Отирая платком гарь и грязь с лица, протирая пенсне, Кирилл осматривается. Недалеко от батареи казаки-кубанцы подкатывают и устанавливают четыре пулемета – два «максима» и два «льюиса». Их огонь не сразу, но останавливает стрелковые цепи. Красные откатываются из лога на холмы с большими потерями, оставив на склонах сотни недвижных или ползающих людей в серых шинелях. В воздух поднимаются клубы порохового дыма, гари, частицы пыли и льда. Лица артиллеристов темны от копоти. Запоздалое солнце озаряет поле разворачивающейся битвы. Дует ветер, разгоняя пороховой дым, позволяя пробиться солнечным лучам…
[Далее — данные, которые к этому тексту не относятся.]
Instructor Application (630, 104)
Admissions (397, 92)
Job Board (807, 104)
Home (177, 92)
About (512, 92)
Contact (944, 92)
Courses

– Ур-ра-а-а! – раскатисто и гулко плывет слева метрах в двухстах от батареи. Топот тысяч конских копыт, лошадиное ржание, просверк клинков, выпрастываемых из ножен, кинжалы и конская сбруя, правленые серебром, черкески, бурки, овчинные папахи. По спуску к логу катится кубанская конница. Глазом военного, служившего в кавалерийской дивизии с 1916 года, Космин, даже не считая, интуитивно, на глаз, видит, что развернулся лавой и пошел в напуск целый казачий полк – 500–600 сабель. А еще левее, верстах в двух или менее, другой казачий полк колонной пошел в обход высоты… Кубанцы пускают коней в намет через лог. Цепи красных ведут винтовочную стрельбу по казакам, бьет пулемет. Лошади и верховые с налета падают, кувыркаются через голову. Но минута-другая, и молодое пополнение красной пехоты не выдерживает, бежит, оставляя позиции. Потеряв десятки людей и коней, но преодолев низину, казаки влетают на гребень холма. Разъяренные от потерь, ожесточенные и распаленные боем, они секут бегущих без пощады…
– А-аа! – слышится за логом. Рядом рвутся снаряды, визжат осколки – то бьет артиллерия красных.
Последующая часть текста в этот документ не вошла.